* _ACTION ITEM_: As the answer, set down the lines below from the one containing "Click the magnifier icon in order search box" through the one containing "Click the Wizata logo icon", exactly and inclusively, and no others.

┌─ GIVEN ENTRIES

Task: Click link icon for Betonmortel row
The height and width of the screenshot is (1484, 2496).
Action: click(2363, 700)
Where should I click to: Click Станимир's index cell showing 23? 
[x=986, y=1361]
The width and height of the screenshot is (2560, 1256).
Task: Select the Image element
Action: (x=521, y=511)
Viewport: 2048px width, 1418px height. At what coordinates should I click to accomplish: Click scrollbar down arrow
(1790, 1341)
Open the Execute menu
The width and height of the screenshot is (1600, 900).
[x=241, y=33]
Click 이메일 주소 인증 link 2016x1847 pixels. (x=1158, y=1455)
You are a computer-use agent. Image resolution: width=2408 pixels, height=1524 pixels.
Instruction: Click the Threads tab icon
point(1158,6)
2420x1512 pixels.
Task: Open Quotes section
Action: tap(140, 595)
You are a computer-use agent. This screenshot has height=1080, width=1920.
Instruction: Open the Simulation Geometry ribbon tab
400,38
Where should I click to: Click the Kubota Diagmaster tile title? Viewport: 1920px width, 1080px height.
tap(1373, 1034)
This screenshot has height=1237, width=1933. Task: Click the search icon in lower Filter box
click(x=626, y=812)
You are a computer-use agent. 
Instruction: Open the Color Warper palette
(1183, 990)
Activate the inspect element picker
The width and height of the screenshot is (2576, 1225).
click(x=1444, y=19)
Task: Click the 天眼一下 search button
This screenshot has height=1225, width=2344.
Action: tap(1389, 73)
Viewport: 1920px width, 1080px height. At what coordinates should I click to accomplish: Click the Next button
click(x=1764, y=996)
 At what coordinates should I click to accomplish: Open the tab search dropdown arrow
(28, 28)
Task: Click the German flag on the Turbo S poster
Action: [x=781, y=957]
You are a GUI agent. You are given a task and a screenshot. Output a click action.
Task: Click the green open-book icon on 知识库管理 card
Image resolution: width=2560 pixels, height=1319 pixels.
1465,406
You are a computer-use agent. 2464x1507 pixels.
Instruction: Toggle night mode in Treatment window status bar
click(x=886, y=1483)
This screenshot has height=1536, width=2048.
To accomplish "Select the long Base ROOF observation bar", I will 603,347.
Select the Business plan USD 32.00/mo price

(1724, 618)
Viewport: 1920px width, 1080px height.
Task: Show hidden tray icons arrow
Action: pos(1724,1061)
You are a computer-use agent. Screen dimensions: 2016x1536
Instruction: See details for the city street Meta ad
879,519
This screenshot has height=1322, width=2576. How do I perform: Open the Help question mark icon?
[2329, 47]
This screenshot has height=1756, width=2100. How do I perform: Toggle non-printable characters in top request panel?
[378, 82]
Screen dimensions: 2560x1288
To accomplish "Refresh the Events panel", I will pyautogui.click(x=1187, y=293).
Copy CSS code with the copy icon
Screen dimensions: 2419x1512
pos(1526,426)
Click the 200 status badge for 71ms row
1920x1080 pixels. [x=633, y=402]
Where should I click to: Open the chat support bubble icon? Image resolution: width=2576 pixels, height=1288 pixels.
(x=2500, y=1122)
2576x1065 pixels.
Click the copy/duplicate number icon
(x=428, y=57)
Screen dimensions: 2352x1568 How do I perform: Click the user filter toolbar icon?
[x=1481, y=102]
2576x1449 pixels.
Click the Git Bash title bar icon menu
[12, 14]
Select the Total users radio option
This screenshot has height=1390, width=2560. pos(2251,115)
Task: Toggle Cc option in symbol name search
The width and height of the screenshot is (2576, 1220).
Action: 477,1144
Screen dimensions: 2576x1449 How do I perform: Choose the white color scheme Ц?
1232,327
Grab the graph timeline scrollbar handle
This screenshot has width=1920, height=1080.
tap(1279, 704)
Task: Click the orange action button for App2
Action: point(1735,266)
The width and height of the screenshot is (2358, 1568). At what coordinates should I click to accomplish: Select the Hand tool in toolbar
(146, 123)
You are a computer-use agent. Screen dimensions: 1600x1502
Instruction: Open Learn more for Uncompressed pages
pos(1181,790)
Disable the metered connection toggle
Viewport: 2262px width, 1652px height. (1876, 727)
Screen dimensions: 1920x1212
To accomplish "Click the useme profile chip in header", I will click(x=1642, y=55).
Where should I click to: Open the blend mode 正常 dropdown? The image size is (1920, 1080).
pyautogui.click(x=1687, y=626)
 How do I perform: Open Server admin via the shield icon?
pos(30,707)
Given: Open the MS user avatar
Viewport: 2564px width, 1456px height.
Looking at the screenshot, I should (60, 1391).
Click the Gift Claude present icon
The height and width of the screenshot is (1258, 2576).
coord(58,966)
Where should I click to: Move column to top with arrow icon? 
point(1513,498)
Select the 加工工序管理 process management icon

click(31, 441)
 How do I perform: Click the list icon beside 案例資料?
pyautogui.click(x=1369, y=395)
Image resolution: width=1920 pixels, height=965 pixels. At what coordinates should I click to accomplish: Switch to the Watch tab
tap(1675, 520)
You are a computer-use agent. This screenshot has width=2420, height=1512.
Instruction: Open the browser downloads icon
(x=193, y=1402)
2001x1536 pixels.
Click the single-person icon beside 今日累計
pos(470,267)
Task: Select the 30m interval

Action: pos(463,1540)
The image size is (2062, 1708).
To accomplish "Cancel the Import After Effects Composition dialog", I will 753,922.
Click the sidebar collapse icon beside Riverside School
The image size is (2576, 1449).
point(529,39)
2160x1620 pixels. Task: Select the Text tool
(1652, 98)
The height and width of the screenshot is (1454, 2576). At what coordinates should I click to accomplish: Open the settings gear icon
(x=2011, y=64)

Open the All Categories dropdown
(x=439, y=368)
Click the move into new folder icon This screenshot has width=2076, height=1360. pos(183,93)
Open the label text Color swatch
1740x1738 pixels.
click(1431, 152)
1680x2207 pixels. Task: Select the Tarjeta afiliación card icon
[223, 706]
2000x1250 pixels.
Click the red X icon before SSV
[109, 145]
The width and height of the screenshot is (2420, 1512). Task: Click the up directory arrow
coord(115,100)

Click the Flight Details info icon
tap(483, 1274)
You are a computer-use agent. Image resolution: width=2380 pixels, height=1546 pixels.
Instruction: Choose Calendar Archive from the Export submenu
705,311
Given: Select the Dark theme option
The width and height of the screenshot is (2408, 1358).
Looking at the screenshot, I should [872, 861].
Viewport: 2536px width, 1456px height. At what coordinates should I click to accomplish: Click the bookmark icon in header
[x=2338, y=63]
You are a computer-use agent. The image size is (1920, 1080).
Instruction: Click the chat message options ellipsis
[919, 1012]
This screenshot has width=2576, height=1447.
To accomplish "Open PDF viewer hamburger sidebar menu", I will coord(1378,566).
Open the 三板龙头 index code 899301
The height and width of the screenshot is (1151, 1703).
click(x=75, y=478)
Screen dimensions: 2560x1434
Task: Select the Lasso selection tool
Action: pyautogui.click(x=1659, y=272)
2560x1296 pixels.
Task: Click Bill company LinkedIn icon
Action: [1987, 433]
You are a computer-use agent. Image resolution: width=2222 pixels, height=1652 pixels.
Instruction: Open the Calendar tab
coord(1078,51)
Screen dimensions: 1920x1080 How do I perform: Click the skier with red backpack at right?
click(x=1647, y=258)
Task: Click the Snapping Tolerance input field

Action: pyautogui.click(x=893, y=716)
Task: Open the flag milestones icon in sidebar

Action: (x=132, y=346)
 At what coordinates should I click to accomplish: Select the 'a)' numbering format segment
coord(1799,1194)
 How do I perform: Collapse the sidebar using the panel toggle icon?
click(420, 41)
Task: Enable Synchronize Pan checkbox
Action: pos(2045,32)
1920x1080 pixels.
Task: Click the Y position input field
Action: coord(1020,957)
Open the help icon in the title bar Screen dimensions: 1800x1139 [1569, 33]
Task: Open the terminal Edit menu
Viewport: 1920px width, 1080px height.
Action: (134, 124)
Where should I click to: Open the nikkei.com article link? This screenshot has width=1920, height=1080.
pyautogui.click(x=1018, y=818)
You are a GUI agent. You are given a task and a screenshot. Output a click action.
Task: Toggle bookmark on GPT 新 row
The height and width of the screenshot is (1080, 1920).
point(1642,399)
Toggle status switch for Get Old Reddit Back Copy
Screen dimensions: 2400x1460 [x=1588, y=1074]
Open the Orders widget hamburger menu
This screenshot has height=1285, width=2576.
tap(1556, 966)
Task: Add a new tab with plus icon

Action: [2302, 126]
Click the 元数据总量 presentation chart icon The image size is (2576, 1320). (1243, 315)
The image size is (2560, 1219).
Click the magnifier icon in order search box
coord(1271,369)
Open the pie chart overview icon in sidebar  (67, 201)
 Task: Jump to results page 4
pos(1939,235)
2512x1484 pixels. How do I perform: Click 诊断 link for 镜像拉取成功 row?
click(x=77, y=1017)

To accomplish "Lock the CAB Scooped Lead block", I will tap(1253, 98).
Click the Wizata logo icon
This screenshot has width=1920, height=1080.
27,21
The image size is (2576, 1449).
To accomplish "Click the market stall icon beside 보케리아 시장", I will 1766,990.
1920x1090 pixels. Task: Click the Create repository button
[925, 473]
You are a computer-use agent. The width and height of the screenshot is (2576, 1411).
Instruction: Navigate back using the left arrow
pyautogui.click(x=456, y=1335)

└─

* _SOLUTION BELOW_:
Click the magnifier icon in order search box
coord(1271,369)
Open the pie chart overview icon in sidebar  (67, 201)
 Task: Jump to results page 4
pos(1939,235)
2512x1484 pixels. How do I perform: Click 诊断 link for 镜像拉取成功 row?
click(x=77, y=1017)

To accomplish "Lock the CAB Scooped Lead block", I will tap(1253, 98).
Click the Wizata logo icon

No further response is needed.